Applying chaos to security: injections and monitoring
Testing chaos engineering for security is a matter of balancing two layers. One layer allows for the injection of errors; the other is where the monitoring and resolution processes take place. For example, one layer will inject test data to simulate unauthorized access attempts. The other layer identifies issues by looking for signals of security breaches, allowing security teams to pinpoint gaps in access control.
If those injections cause a failure or reveal a hole in existing security barriers, the monitoring process must identify the exact point and time at which the problem or breach occurred. Application infrastructure logs and monitoring data, along with the log of injected security-based errors, will also help correlate any infrastructure issues that could pose a security risk.
While it is possible to apply chaos engineering to security and infrastructure separately, doing so would likely be a mistake. Security breaches can occur not only as a result of unexpected events indirectly related to security or threat prevention tools, but also as a result of events in the IT infrastructure. For example, failures in the infrastructure often cause systems to run in a “failure mode” that does not break functional elements. Instead, it may provide a potentially unwanted bypass to certain security elements to enable fixes.
4 tips for a chaos engineering security plan
When conducting chaos-style testing, it’s important not to fall into the trap of focusing on common, predictable problems. Instead, try to focus on issues that, while unlikely, are at least a possibility.

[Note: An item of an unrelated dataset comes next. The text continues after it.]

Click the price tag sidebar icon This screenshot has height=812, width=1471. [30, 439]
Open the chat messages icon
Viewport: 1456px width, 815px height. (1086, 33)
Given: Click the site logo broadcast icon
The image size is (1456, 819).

In fact, chaos engineering naturally requires testing for errors that would be introduced due to both human error and system failure. Since the goal is to create “chaos,” limiting it to predictable behavior contradicts the goal. As such, test injections that introduce high levels of random errors are typically the most effective.
Monitoring is the other important element of chaos engineering, especially when it comes to security validation. Ideally, the sheer amount of test data and possible combinations and interactions of events make it very unlikely that most errors are not reproducible. This highlights the critical importance of data: if all the possible information needed to identify and solve a problem is not collected during routine testing, the whole process will waste a lot of time and money.

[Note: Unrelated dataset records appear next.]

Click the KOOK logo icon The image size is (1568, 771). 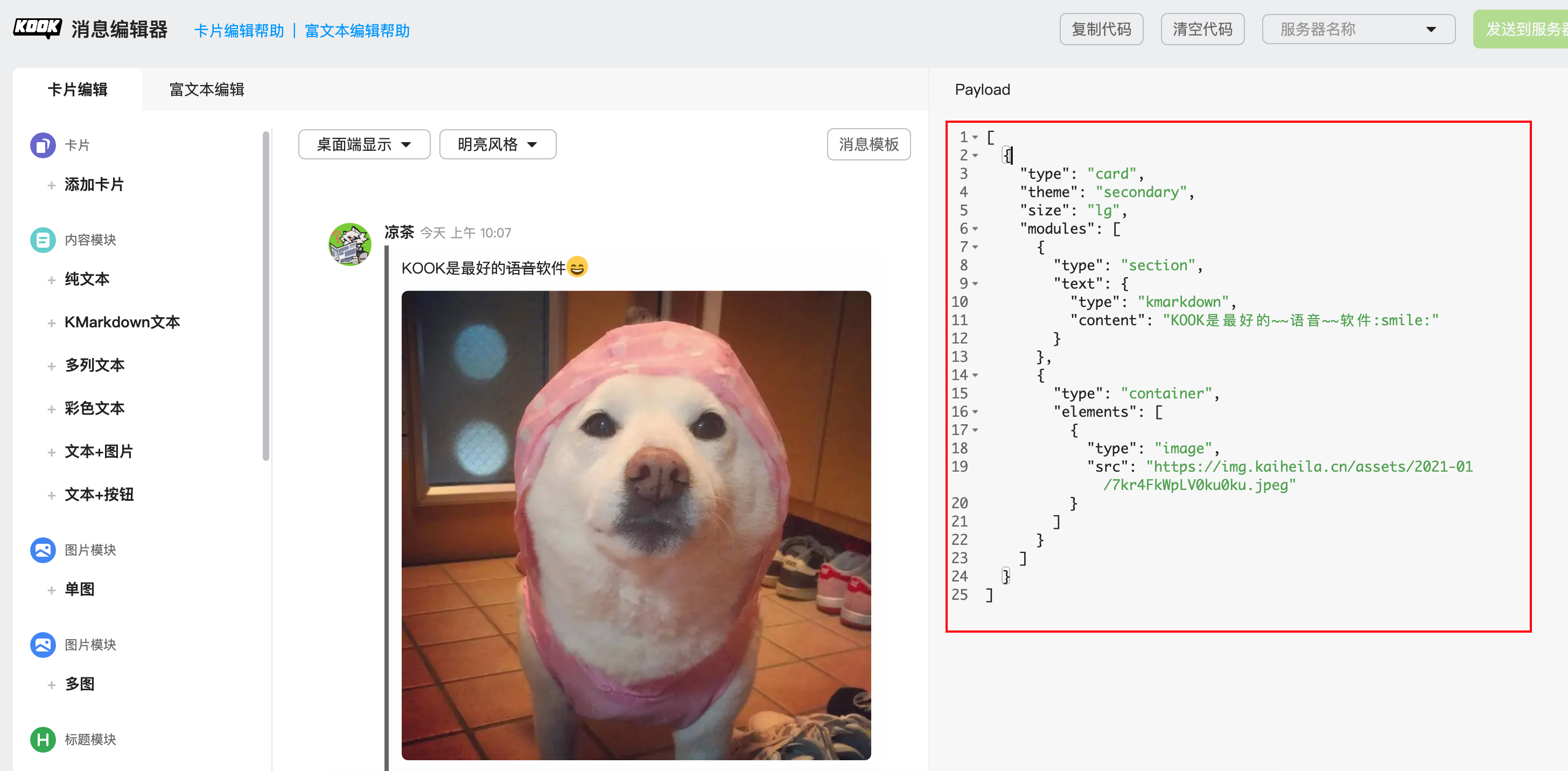[x=37, y=28]
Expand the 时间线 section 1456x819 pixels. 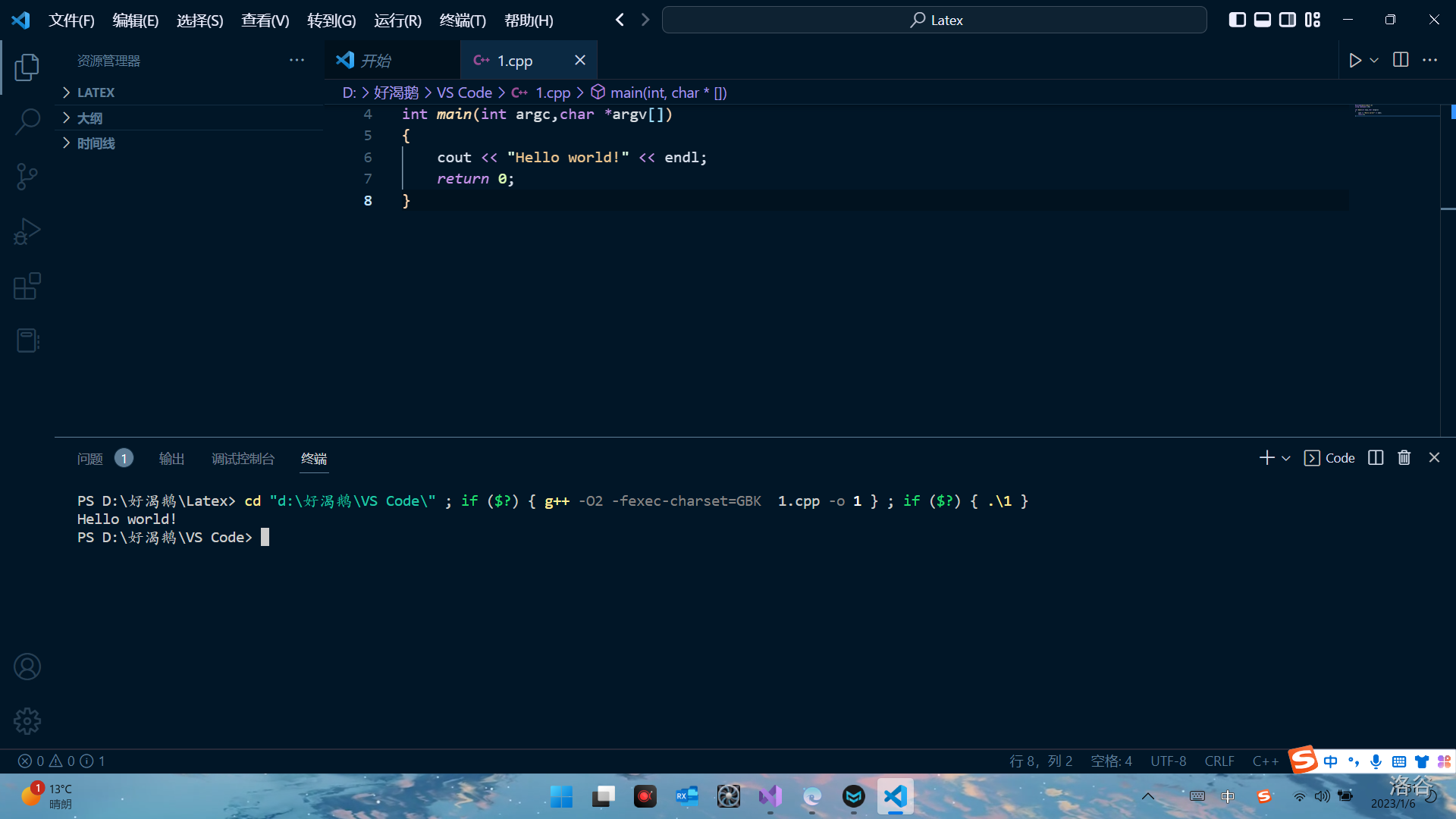coord(96,143)
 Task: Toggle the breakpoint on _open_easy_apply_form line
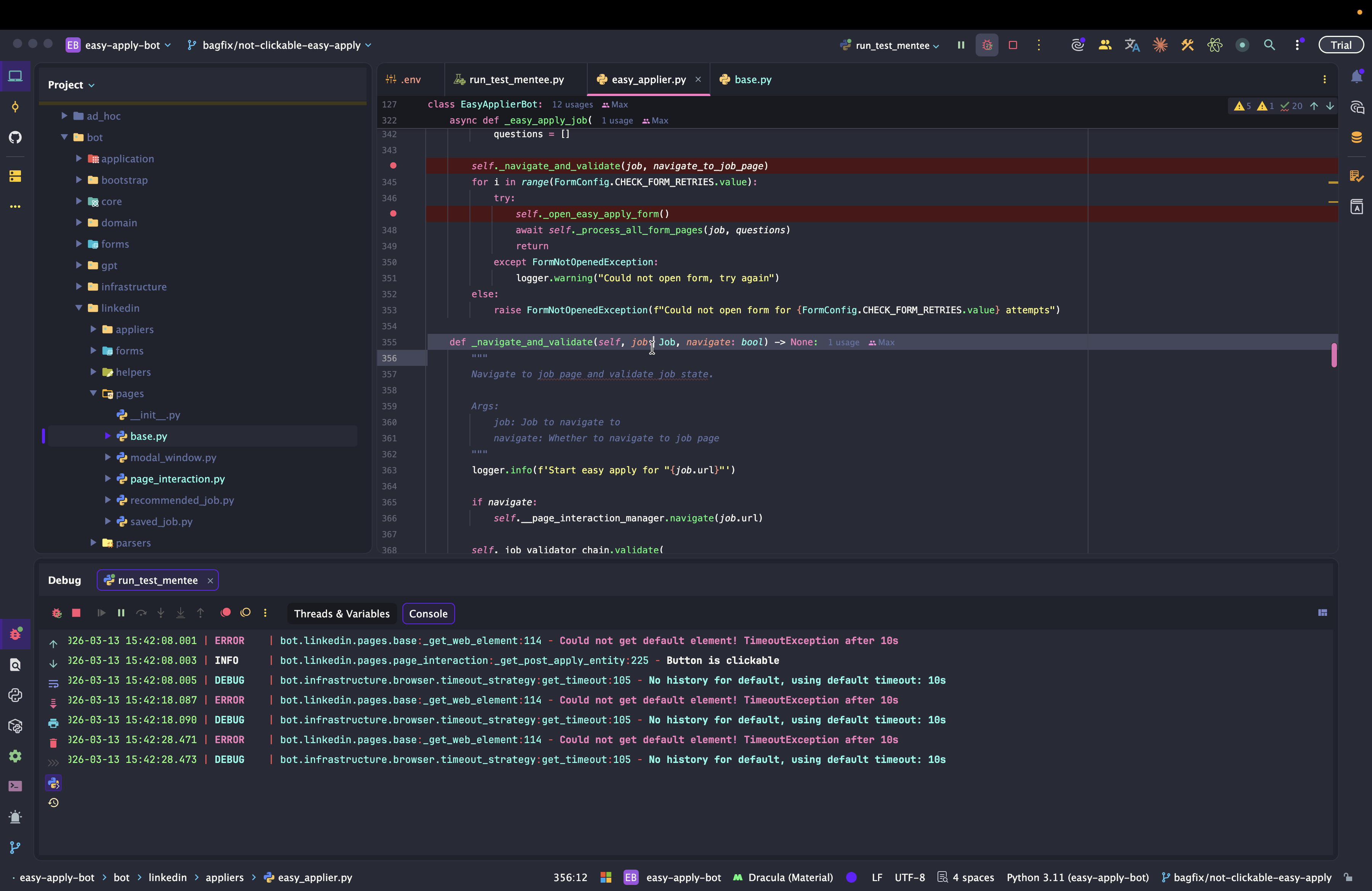(x=393, y=213)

Logs and telemetry from both infrastructure and applications are an important part of meeting this requirement, as is accurate information about the injected events. Precise and synchronized timestamps are particularly important because without them there is no way to reliably document the relationships between particular causes and effects. It is the connection between chaotic events and poor results that makes chaos engineering worthwhile, which is easy to lose when there is a lapse of time in exact time records.
The last key element of chaos engineering revolves around the people who are responsible for it. Security personnel cannot effectively conduct chaos engineering assessments in isolation because they are unlikely to accurately recreate underlying system errors that cause unexpected failure modes that provide a bypass around certain security measures.
To be effective, chaos engineering requires collaboration between operations personnel and security teams. It is important to establish this collaborative model from the outset when implementing such a program, and equally important to drive it through the resulting test design, execution, and evaluation processes.